Computer programs keep finding their ways into new safety-critical applications, while at the same time growing more complex. This calls for new and better methods to verify the correctness of software. We focus on one approach to verifying systems, namely that of model checking. At first, we investigate two categories of problems related to model checking: games and stochastic infinite-state systems. In the end, we join these two lines of research, by studying stochastic infinite-state games.
Game theory has been used in verification for a long time. We focus on finite-state 2-player parity and limit-average (mean payoff) games. These problems have applications in model checking for the μ-calculus, one of the most expressive logics for programs. We give a simplified proof of memoryless determinacy. The proof applies both to parity and limit-average games. Moreover, we suggest a strategy improvement algorithm for limit-average games. The algorithm is discrete and strongly subexponential.
We also consider probabilistic infinite-state systems (Markov chains) induced by three types of models. Lossy channel systems (LCS) have been used to model processes that communicate over an unreliable medium. Petri nets model systems with unboundedly many parallel processes.

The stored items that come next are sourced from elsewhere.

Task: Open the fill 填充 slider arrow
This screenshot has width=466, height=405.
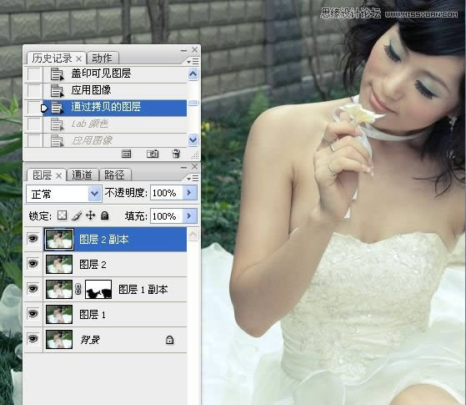Action: click(189, 216)
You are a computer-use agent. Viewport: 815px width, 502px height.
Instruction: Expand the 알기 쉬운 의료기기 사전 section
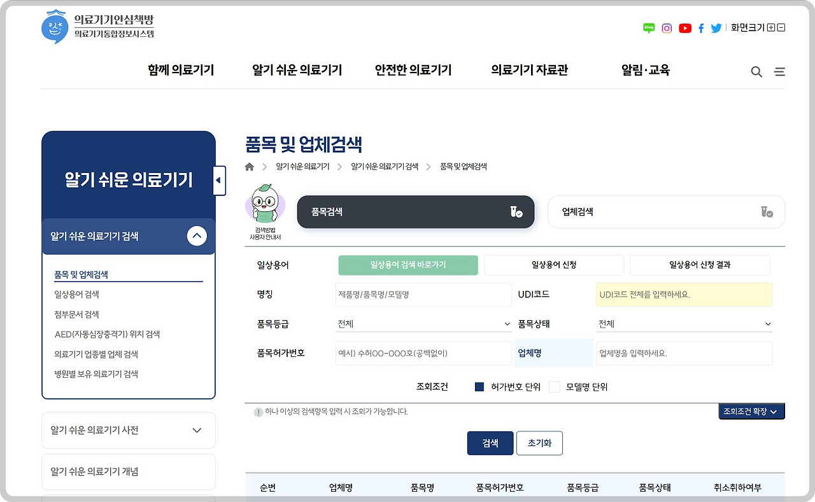click(128, 430)
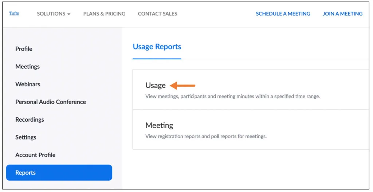
Task: Navigate to Webinars section
Action: 28,84

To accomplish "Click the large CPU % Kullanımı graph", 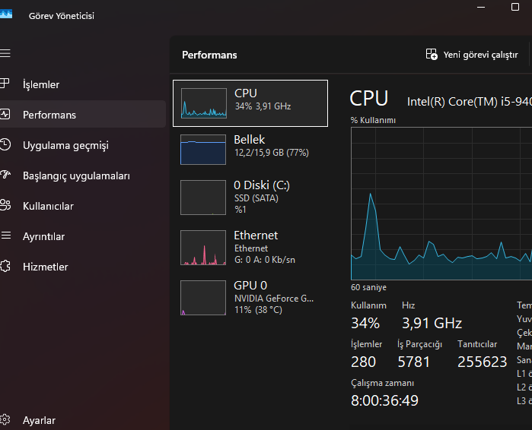I will pos(441,204).
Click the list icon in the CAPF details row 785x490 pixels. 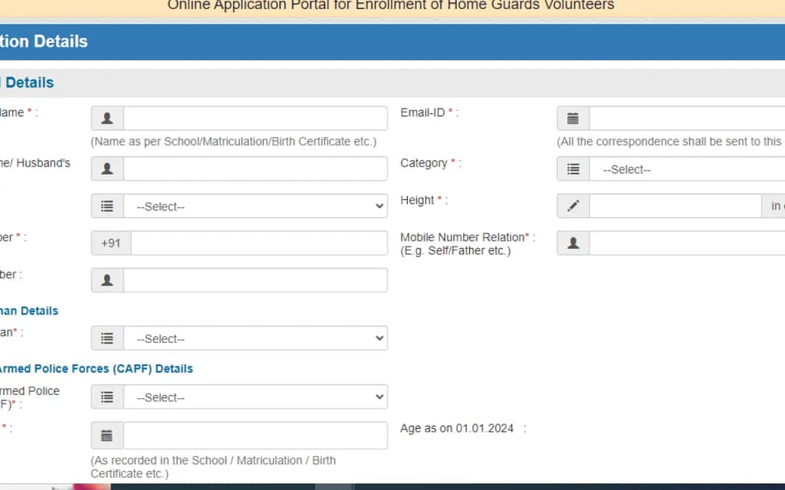click(107, 397)
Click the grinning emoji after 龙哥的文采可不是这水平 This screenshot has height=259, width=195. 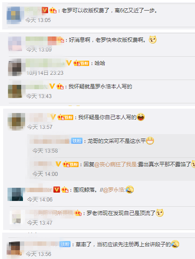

Noisy Turing machines can model computers where the memory may be corrupted in a stochastic manner. We introduce the notion of eagerness and prove that all these systems are eager. We give a scheme to approximate the value of a reward function defined on paths. Eagerness allows us to prove that the scheme terminates. For probabilistic LCS, we also give an algorithm that approximates the limit-average reward. This quantity describes the long-run behavior of the system.
Finally, we investigate Büchi games on probabilistic LCS. Such games can be used to model a malicious cracker trying to break a network protocol. We give an algorithm to solve these games.